Marie-Helene Bertino’s Beautyland, Susan Muaddi Darraj’s Behind You Is the Sea, and Rebecca Boyle’s Our Moon all feature among the Best Reviewed Books of the Week.
1. Beautyland by Marie-Helene Bertino
(Farrar, Straus and Giroux)
9 Rave
“…astonishing … Never mind the fault in our stars…this is a book that exults in them … An ineffable sadness and sense of resignation hang over Beautyland, which refuses to give in to sentimentality or serendipity or the idea of everything working out for a reason. It’s the second novel I’ve reviewed in six months that invokes Thornton Wilder’s Our Town, the first being, more obsessively, Ann Patchett’s best-selling Tom Lake. Adina is cast not as Emily, like Patchett’s heroine, but as the narrator, which feels deeply significant. Being an alien here might just be a metaphor for the difficult blessing of feeling enough apart from the thrum of life on Earth to report on its goings-on: to tell a story.”
–Alexandra Jacobs (The New York Times)
2. Behind You Is the Sea by Susan Muaddi Darraj
(HarperVia)
5 Rave • 1 Positive
Read Susan Muaddi Darraj’s essay on finding inspiration in the lives of ordinary Palestinians here
“Susan Muaddi Darraj’s powerful debut novel-in-stories, Behind You Is the Sea, depicts multiple immigrant Palestinian families in Baltimore, whose lives intertwine in unexpected ways.
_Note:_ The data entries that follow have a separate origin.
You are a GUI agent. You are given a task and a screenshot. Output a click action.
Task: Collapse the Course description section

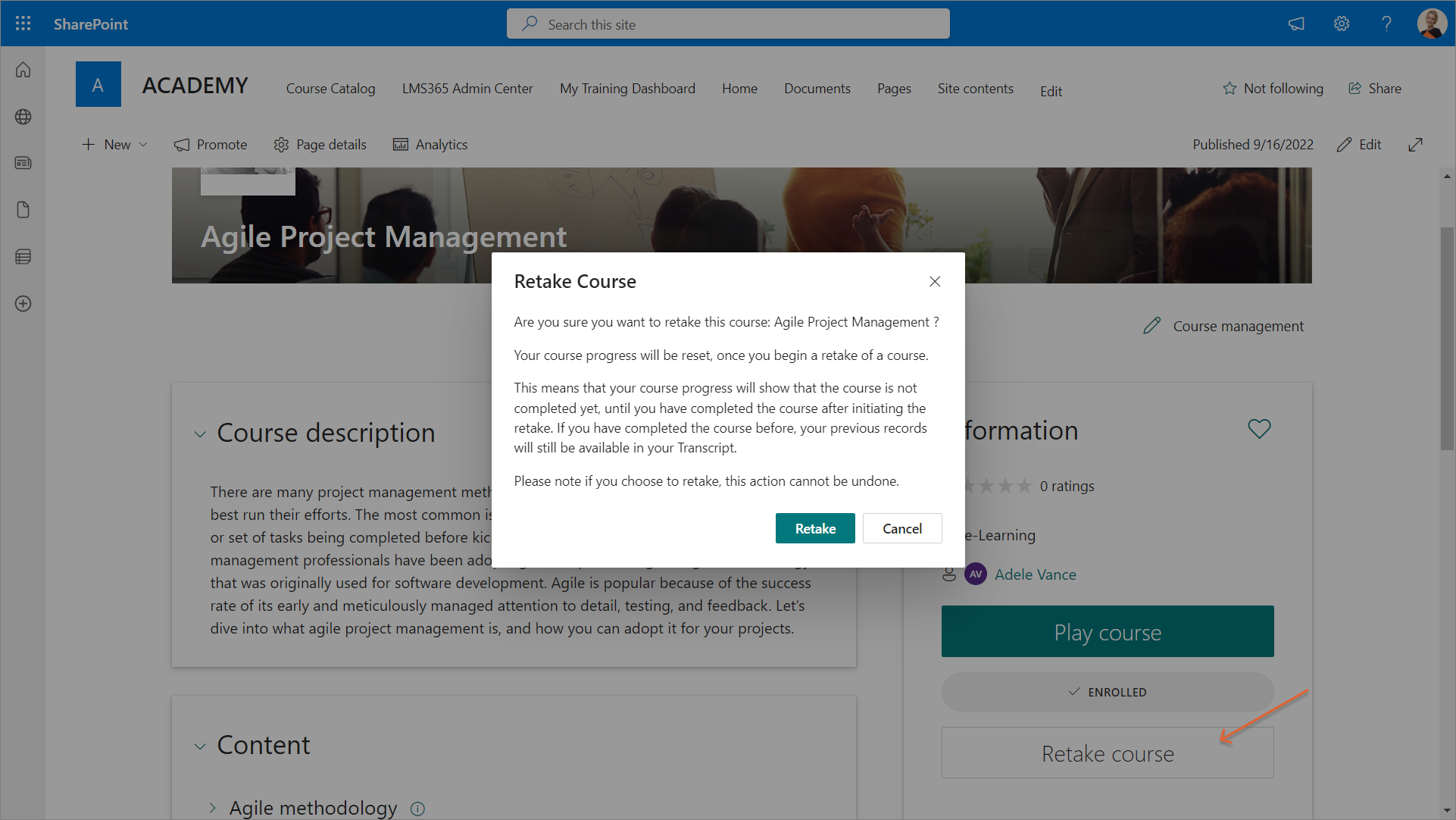(200, 434)
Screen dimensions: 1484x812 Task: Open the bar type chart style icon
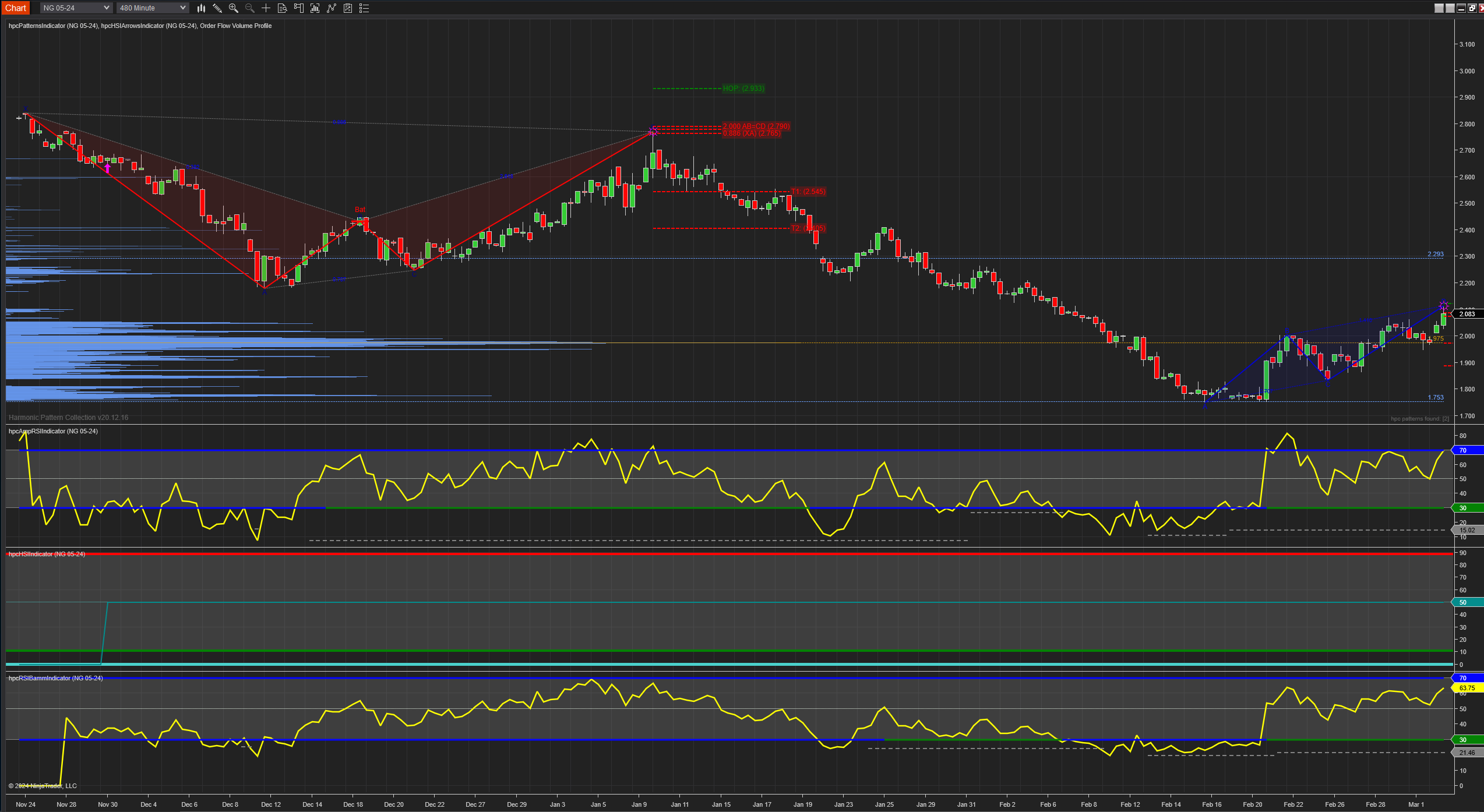[201, 8]
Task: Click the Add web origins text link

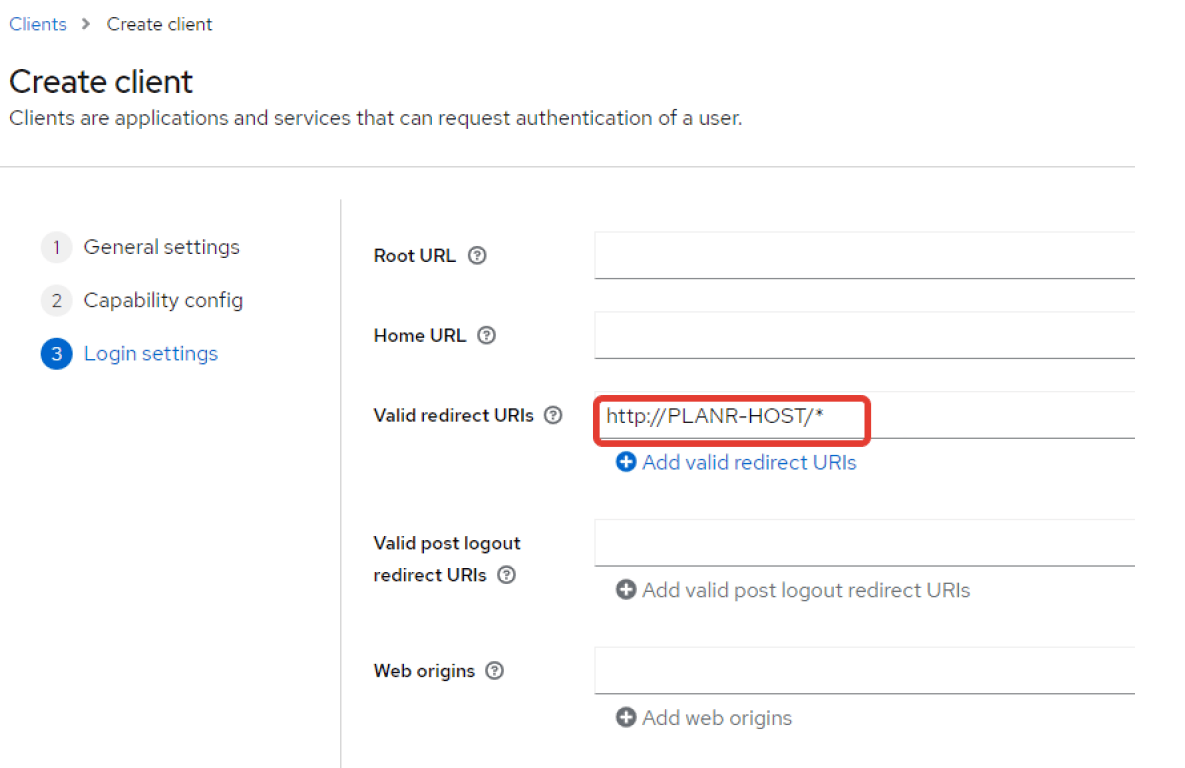Action: [716, 718]
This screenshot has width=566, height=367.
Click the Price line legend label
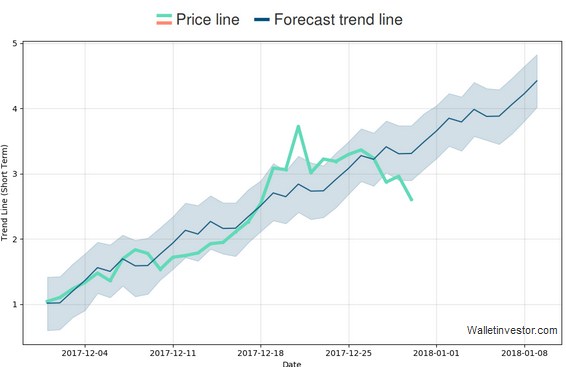[x=208, y=19]
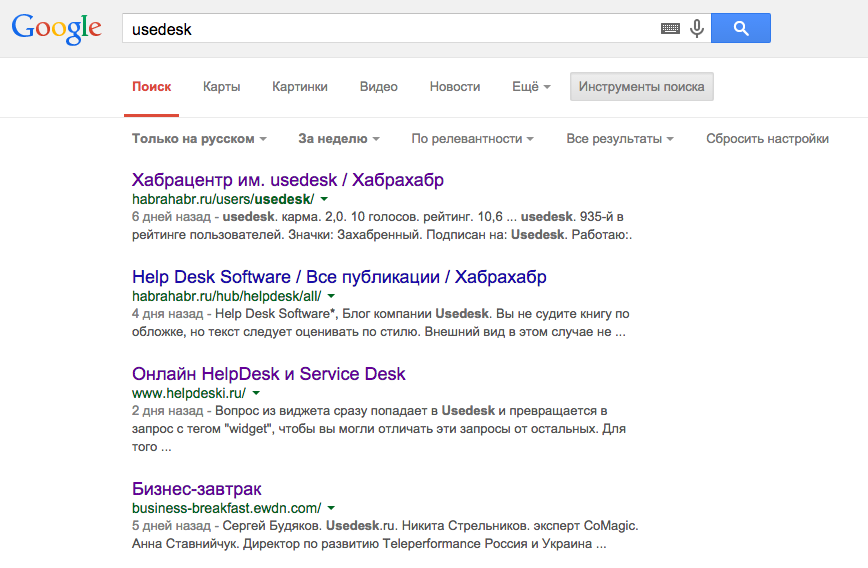868x568 pixels.
Task: Open the Новости search tab
Action: pos(455,87)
Darraj uses a kaleidoscopic point of view, dropping the reader into a character’s life at a pivotal moment, then switching to another character later in time, providing a multifaceted look at their community … Other stories illuminate the difficulties of living in diaspora, from making a living, adjusting to a different culture, experiencing racism and classism and navigating generational conflicts over changing values … moments of insight and empathy limn Darraj’s novel, shining through the sadness and tension of her characters’ lives.”
–May-lee Chai (The Star Tribune)
3. Ilium by Lea Carpenter
(Knopf)
5 Rave • 1 Pan
“While Carpenter knows how to dish out the dread that a spy story needs, what makes Ilium intriguing are the characters … This is the sort of moral ambiguity that seems to fascinate Carpenter, the way living a double life and every day making your cover, that critical and deeply embedded lie, feels real to everyone around you. It’s also what makes Ilium such an unexpectedly moving novel.”
–Chris Bohjalian (The New York Times Book Review)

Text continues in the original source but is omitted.